The digital economy will disintermediate every industry over the next few years in every geography.
Unlike the past few years, there will be global economic and geopolitical tailwinds in 2018, which will enable more small businesses to increase their IT budgets. Additionally, the disintermediation impacts of the digital economy will disrupt more businesses – and whole industries – which must be addressed by small businrss owners and corporate executives before their firms' revenues are usurped by new or transformed competitors.
More small business owners recognize the need for cloud computing, collaboration and strategic planning that includes IT.
Small business owners and IT executives must address the people, process, and technology issues driving the digital economy and produce productivity improvements. Executives will have to satisfy analytics, mass personalization and mobility requirements that demand more collaborative, interactive, personal, and predictive real-time information.
Simultaneously, executives will have to tackle the data and service level concerns that impact business outcomes, productivity, revenues and security so that there is more confidence in the organization.
Small business owners and IT executives will also need to increase their focus on all the tools that will improve business operations, leverage technology, and enhance security so that IT can deliver more and better offerings quicker and at a lower cost while better protecting the organization from cybersecurity attacks and vulnerabilities.
The digital economy will disintermediate every industry over the next few years in every geography. Those that fail to recognize the trend and address it within their company may cause great economic harm to the firm. This is not a fad but a dramatic shift in the way people live, work, play, and shop. The retail and travel industries have already been transformed – with more to come. (See below chart).
Robert Frances Group 2017
Some old-line companies survived the changes but to do so they evolved.
Those that failed to keep up, disappeared.

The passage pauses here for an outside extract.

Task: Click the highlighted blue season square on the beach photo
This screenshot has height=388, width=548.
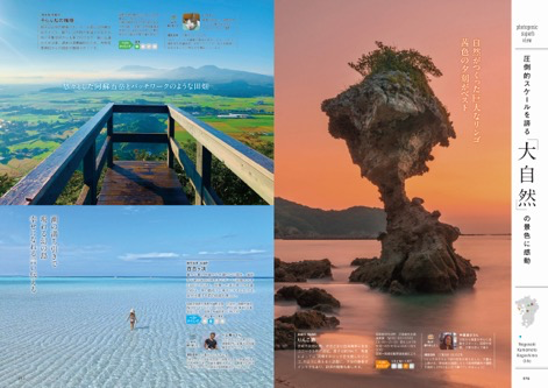Action: pos(211,321)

The younger generations have embraced the digital economy and if companies wish to attract or keep them as customers, then the enterprise has to satisfy the demands of the customers. It can no longer be product first – it must be customer first.
Customer first in 2018 is much more than being friendly or greeting someone at the door. It means being in front of the customer in the social media and ecommerce world – a physical presence is optional.
The technologies that must be adopted to meet these demands are the mobile and social tools as well as analytics and mass personalization as openers. Companies must be able to present themselves to the user on whatever device the customer chooses and be in front of the customer (for sales and marketing) in many different cyber spaces.
Moreover, the messages cannot be generic; they must be personalized for each person – and even predictive in some cases – at each touchpoint.
On top of all this, firms must aggressively use analytics to guard against fraud and money laundering. Analytics is also a key component of the personalization capabilities, commonly referred to as Know Your Customer (KYC) and bringing it to life in each interaction.
Then there is the security component. Because of the constant barrage of breaches that hit the news, customers want to know that the organization has incorporated all the best security tools and techniques to ensure their information and transactions are safe – when in use and at rest (wherever they may reside).
The new general data protection regulation (GDPR) comes with major penalties (up to four percent of annual global revenues) and goes live at the end of May 2018. While this is an EU regulation, it is expected to hit most geographies and large companies. Anyone with the slightest chance of doing any business in the EU is impacted.
Not only must firms ensure total protection of personal data but they must have the ability to "forget" the customer on request and delete his/her information almost in entirety.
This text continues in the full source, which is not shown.